** Opening Given records block **

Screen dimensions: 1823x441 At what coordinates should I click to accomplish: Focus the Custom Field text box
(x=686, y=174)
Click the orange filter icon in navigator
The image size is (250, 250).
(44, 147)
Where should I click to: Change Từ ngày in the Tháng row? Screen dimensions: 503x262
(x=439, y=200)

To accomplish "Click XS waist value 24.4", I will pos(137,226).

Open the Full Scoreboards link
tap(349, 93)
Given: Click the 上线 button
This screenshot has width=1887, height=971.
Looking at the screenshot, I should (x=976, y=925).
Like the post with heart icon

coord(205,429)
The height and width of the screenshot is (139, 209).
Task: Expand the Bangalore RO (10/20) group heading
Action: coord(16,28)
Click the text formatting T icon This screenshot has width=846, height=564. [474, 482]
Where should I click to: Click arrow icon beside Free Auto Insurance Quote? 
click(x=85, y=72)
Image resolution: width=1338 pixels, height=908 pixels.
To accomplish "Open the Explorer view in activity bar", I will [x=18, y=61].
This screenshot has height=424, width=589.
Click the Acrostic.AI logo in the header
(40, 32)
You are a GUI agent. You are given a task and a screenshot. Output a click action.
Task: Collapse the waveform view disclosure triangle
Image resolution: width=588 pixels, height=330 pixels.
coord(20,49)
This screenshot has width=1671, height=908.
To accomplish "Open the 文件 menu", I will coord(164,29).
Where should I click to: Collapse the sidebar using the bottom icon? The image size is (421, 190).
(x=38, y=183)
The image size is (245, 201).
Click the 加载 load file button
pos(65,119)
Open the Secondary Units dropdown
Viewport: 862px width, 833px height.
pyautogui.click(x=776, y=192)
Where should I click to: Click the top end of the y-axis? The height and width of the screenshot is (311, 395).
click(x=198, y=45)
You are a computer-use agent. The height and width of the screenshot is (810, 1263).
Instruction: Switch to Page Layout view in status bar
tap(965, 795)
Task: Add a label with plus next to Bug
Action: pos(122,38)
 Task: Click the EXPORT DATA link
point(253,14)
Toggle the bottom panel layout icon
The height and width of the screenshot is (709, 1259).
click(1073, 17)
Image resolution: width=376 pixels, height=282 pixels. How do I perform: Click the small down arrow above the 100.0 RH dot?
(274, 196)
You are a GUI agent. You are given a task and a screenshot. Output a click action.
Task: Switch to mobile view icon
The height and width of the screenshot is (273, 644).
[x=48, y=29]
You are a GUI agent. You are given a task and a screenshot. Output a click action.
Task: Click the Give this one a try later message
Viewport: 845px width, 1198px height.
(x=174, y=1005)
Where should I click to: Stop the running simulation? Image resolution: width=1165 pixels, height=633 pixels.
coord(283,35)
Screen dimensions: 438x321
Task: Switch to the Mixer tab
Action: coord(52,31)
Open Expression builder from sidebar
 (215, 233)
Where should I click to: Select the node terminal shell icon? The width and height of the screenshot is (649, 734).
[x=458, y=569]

** Closing Given records block **

* **Brief**
In the answer, give the lines from the first line of the data through the line with "The image size is (245, 201).", exactly as they appear and with no additions.

* **Expected output**
Screen dimensions: 1823x441 At what coordinates should I click to accomplish: Focus the Custom Field text box
(x=686, y=174)
Click the orange filter icon in navigator
The image size is (250, 250).
(44, 147)
Where should I click to: Change Từ ngày in the Tháng row? Screen dimensions: 503x262
(x=439, y=200)

To accomplish "Click XS waist value 24.4", I will pos(137,226).

Open the Full Scoreboards link
tap(349, 93)
Given: Click the 上线 button
This screenshot has width=1887, height=971.
Looking at the screenshot, I should (x=976, y=925).
Like the post with heart icon

coord(205,429)
The height and width of the screenshot is (139, 209).
Task: Expand the Bangalore RO (10/20) group heading
Action: coord(16,28)
Click the text formatting T icon This screenshot has width=846, height=564. [474, 482]
Where should I click to: Click arrow icon beside Free Auto Insurance Quote? 
click(x=85, y=72)
Image resolution: width=1338 pixels, height=908 pixels.
To accomplish "Open the Explorer view in activity bar", I will [x=18, y=61].
This screenshot has height=424, width=589.
Click the Acrostic.AI logo in the header
(40, 32)
You are a GUI agent. You are given a task and a screenshot. Output a click action.
Task: Collapse the waveform view disclosure triangle
Image resolution: width=588 pixels, height=330 pixels.
coord(20,49)
This screenshot has width=1671, height=908.
To accomplish "Open the 文件 menu", I will coord(164,29).
Where should I click to: Collapse the sidebar using the bottom icon? The image size is (421, 190).
(x=38, y=183)
The image size is (245, 201).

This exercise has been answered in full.